El amarillo mantequilla se posiciona como uno de los tonos más elegantes y versátiles de la temporada, ganando protagonismo en los armarios gracias a su suavidad y luminosidad. Más discreto que el amarillo tradicional, este color destaca por aportar luz al look de manera sutil, sin excesos, convirtiéndose en una opción ideal para quienes buscan sofisticación con ligereza.
A diferencia de los tonos vibrantes que llaman la atención de inmediato, el amarillo mantequilla apuesta por la delicadeza. Transmite frescura y serenidad, siendo perfecto tanto para looks de día como de noche. Durante el día, aparece en prendas ligeras como vestidos fluidos, camisas y conjuntos casuales, combinando a la perfección con tonos neutros como el blanco, el beige y el gris.

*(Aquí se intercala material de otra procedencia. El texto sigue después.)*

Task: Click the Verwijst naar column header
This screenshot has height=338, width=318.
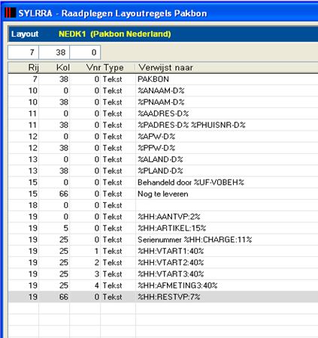Action: (226, 68)
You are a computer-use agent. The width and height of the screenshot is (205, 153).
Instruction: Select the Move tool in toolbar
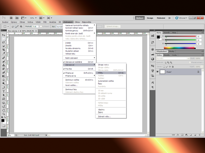coord(3,35)
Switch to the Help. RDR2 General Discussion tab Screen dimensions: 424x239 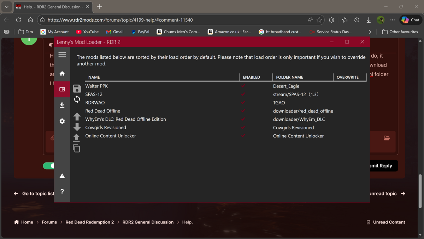pyautogui.click(x=49, y=7)
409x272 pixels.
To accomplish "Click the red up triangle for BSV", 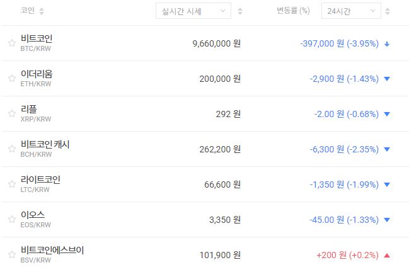I will pyautogui.click(x=387, y=255).
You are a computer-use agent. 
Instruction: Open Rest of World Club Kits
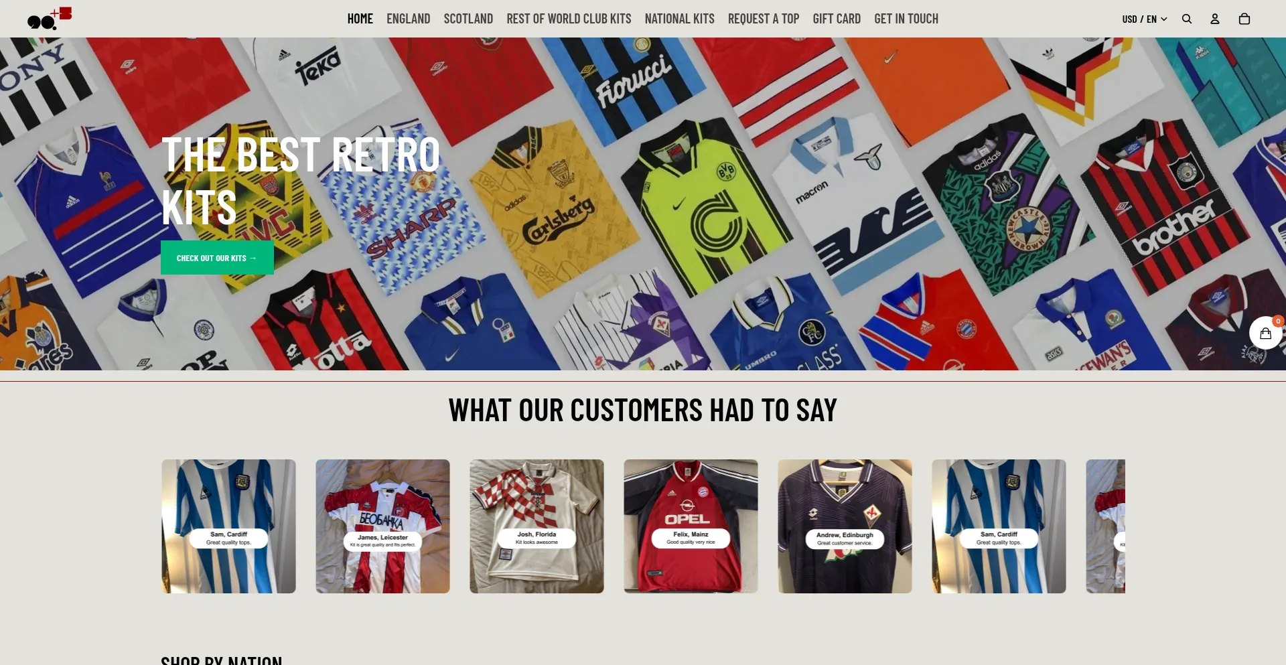[x=569, y=19]
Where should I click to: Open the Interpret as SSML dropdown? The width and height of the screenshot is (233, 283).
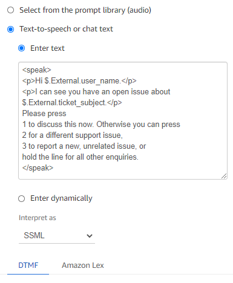[x=57, y=235]
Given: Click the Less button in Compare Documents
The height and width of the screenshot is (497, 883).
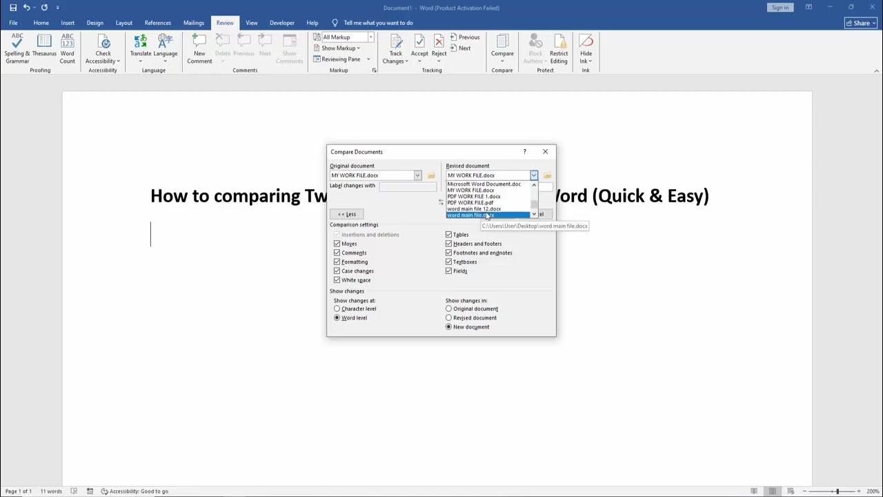Looking at the screenshot, I should coord(346,214).
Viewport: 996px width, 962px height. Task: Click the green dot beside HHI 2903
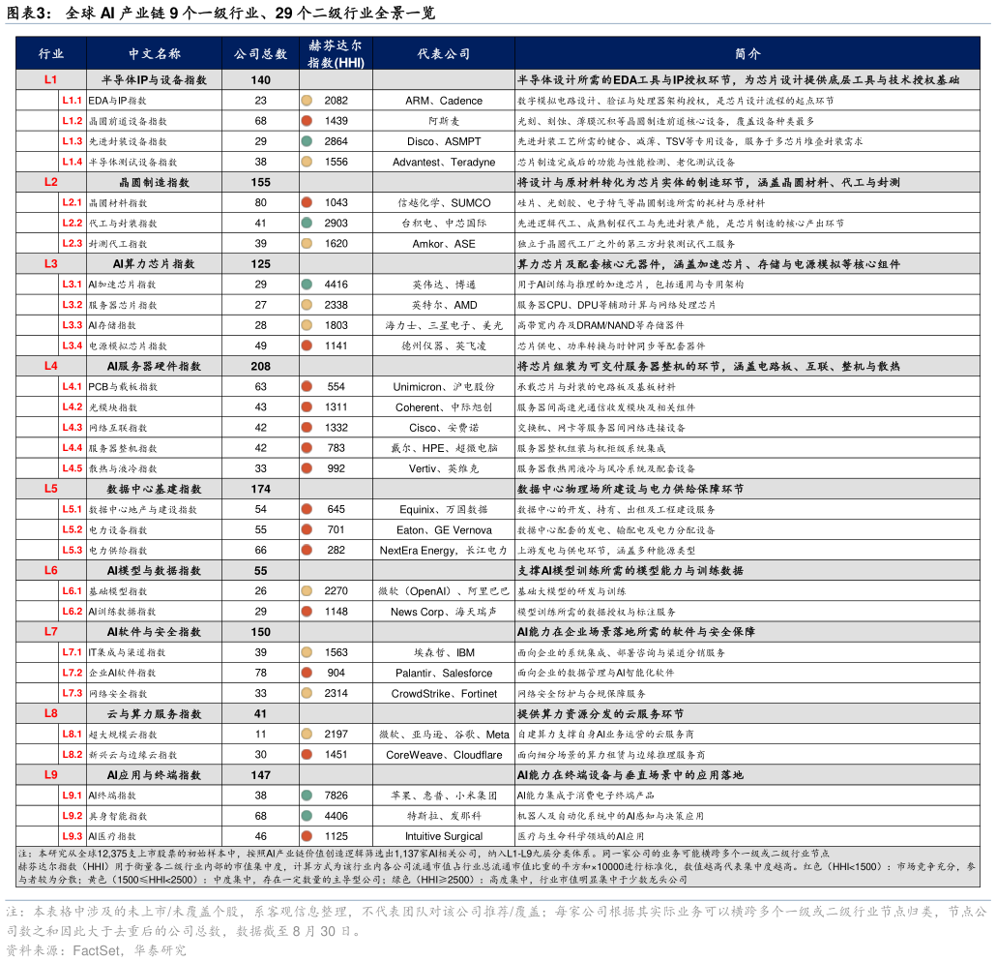pos(307,223)
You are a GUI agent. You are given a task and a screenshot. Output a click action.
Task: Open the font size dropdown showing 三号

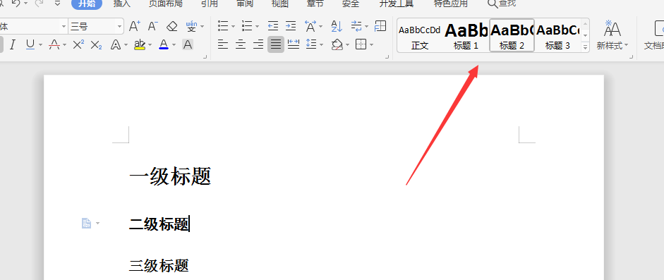point(96,26)
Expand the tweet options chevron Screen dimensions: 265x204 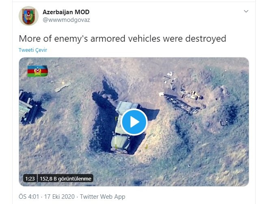[x=246, y=11]
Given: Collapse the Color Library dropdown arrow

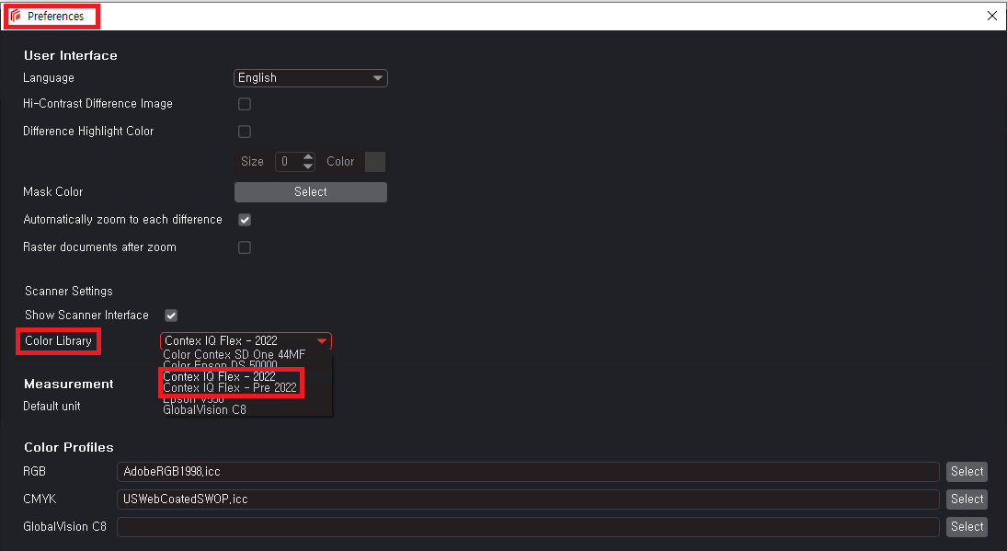Looking at the screenshot, I should point(321,341).
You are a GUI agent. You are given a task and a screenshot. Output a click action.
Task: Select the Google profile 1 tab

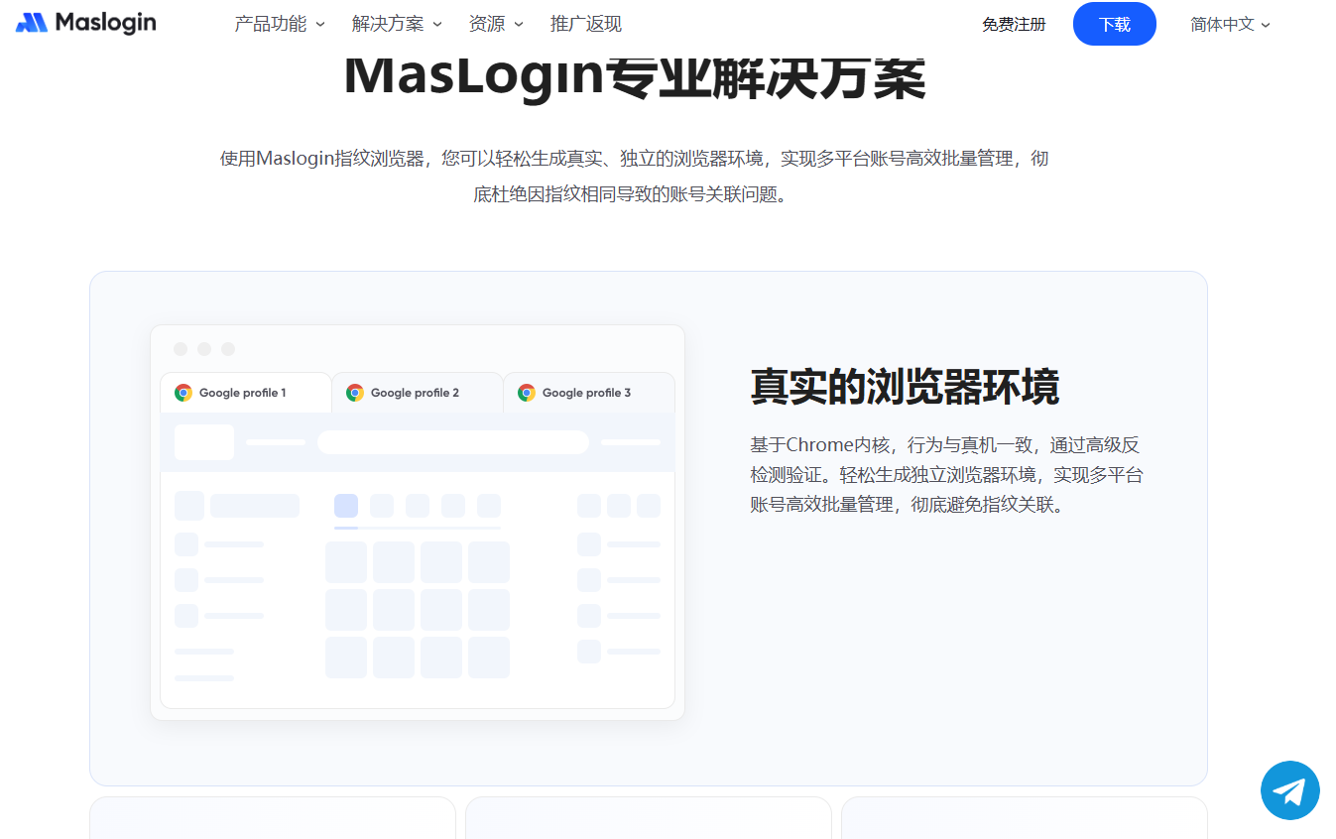tap(243, 393)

Por la noche, este tono adquiere un aire más sofisticado al incorporarse en tejidos como la seda o el satén, dando lugar a estilismos elegantes y modernos. Al combinarse con accesorios metálicos o colores más intensos, como el marrón o el negro, el amarillo mantequilla crea contrastes equilibrados y refinados.
Otro de sus puntos fuertes es su versatilidad. Se adapta a distintos estilos —desde el minimalista hasta el romántico— y funciona en múltiples ocasiones, desde el trabajo hasta eventos sociales. Además, es una excelente alternativa para quienes desean salir de su zona de confort sin recurrir a colores demasiado llamativos.
Esta temporada, el amarillo mantequilla demuestra que menos es más. Con su estética suave y contemporánea, se consolida como la elección perfecta para añadir un toque de luz al look de forma elegante y atemporal.